Objective.
Rewrite the data below, swapping "computer-use agent" for "desktop agent" everywhere it appears and keeping everything else the same.

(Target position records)
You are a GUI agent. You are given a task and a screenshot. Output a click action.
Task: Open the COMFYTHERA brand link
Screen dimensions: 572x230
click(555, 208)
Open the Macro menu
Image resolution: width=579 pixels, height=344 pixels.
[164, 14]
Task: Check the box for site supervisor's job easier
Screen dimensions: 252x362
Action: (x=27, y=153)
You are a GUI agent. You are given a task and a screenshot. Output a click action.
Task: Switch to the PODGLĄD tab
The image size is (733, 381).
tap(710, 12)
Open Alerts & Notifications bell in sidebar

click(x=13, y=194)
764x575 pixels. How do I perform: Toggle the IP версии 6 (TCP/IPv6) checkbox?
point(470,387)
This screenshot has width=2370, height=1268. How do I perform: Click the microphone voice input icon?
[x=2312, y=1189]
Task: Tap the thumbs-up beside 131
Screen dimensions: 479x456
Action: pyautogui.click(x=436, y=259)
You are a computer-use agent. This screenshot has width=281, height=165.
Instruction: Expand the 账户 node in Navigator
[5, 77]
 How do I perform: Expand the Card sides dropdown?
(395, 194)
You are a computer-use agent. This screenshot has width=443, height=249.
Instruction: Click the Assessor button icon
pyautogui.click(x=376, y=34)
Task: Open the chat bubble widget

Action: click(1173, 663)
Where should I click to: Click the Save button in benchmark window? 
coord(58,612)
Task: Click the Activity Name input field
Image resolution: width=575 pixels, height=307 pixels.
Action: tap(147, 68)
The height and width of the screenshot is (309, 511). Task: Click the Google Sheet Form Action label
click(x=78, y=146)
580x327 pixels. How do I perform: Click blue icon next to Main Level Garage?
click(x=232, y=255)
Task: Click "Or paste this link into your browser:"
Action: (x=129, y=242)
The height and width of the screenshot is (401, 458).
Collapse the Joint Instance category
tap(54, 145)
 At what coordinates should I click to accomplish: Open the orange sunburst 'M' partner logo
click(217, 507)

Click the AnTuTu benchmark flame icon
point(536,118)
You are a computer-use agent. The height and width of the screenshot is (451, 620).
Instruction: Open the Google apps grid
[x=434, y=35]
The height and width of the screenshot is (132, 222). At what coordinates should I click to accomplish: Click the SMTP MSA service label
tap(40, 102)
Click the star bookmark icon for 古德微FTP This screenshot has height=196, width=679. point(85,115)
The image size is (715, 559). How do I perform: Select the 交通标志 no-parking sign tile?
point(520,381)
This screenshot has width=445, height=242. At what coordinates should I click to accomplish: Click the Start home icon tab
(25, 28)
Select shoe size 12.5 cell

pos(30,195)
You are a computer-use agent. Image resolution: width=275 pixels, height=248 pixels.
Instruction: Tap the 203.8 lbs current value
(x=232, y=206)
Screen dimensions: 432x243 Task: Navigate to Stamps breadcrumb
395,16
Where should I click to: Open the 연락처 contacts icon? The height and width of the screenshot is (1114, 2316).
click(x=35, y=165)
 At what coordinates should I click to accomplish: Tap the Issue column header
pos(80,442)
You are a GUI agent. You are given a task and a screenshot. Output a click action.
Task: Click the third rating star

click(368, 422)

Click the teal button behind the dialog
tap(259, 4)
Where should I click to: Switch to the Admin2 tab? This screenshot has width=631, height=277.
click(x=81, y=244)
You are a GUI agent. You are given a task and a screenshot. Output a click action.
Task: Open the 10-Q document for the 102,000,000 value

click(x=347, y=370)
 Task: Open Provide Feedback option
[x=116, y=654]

Answer for the task.
You are a GUI agent. You are given a task and a screenshot. Output a click action.
Task: Open the COMFYTHERA brand link
Screen dimensions: 572x230
click(555, 208)
Open the Macro menu
Image resolution: width=579 pixels, height=344 pixels.
[164, 14]
Task: Check the box for site supervisor's job easier
Screen dimensions: 252x362
Action: (x=27, y=153)
You are a GUI agent. You are given a task and a screenshot. Output a click action.
Task: Switch to the PODGLĄD tab
The image size is (733, 381).
tap(710, 12)
Open Alerts & Notifications bell in sidebar

click(x=13, y=194)
764x575 pixels. How do I perform: Toggle the IP версии 6 (TCP/IPv6) checkbox?
point(470,387)
This screenshot has width=2370, height=1268. How do I perform: Click the microphone voice input icon?
[x=2312, y=1189]
Task: Tap the thumbs-up beside 131
Screen dimensions: 479x456
Action: pyautogui.click(x=436, y=259)
You are a desktop agent. This screenshot has width=281, height=165.
Instruction: Expand the 账户 node in Navigator
[5, 77]
 How do I perform: Expand the Card sides dropdown?
(395, 194)
You are a desktop agent. This screenshot has width=443, height=249.
Instruction: Click the Assessor button icon
pyautogui.click(x=376, y=34)
Task: Open the chat bubble widget

Action: click(1173, 663)
Where should I click to: Click the Save button in benchmark window? 
coord(58,612)
Task: Click the Activity Name input field
Image resolution: width=575 pixels, height=307 pixels.
Action: tap(147, 68)
The height and width of the screenshot is (309, 511). Task: Click the Google Sheet Form Action label
click(x=78, y=146)
580x327 pixels. How do I perform: Click blue icon next to Main Level Garage?
click(x=232, y=255)
Task: Click "Or paste this link into your browser:"
Action: (x=129, y=242)
The height and width of the screenshot is (401, 458).
Collapse the Joint Instance category
tap(54, 145)
 At what coordinates should I click to accomplish: Open the orange sunburst 'M' partner logo
click(217, 507)

Click the AnTuTu benchmark flame icon
point(536,118)
You are a desktop agent. The height and width of the screenshot is (451, 620).
Instruction: Open the Google apps grid
[x=434, y=35]
The height and width of the screenshot is (132, 222). At what coordinates should I click to accomplish: Click the SMTP MSA service label
tap(40, 102)
Click the star bookmark icon for 古德微FTP This screenshot has height=196, width=679. point(85,115)
The image size is (715, 559). How do I perform: Select the 交通标志 no-parking sign tile?
point(520,381)
This screenshot has width=445, height=242. At what coordinates should I click to accomplish: Click the Start home icon tab
(25, 28)
Select shoe size 12.5 cell

pos(30,195)
You are a desktop agent. Image resolution: width=275 pixels, height=248 pixels.
Instruction: Tap the 203.8 lbs current value
(x=232, y=206)
Screen dimensions: 432x243 Task: Navigate to Stamps breadcrumb
395,16
Where should I click to: Open the 연락처 contacts icon? The height and width of the screenshot is (1114, 2316).
click(x=35, y=165)
 At what coordinates should I click to accomplish: Tap the Issue column header
pos(80,442)
You are a GUI agent. You are given a task and a screenshot. Output a click action.
Task: Click the third rating star

click(368, 422)

Click the teal button behind the dialog
tap(259, 4)
Where should I click to: Switch to the Admin2 tab? This screenshot has width=631, height=277.
click(x=81, y=244)
You are a GUI agent. You are given a task and a screenshot. Output a click action.
Task: Open the 10-Q document for the 102,000,000 value

click(x=347, y=370)
 Task: Open Provide Feedback option
[x=116, y=654]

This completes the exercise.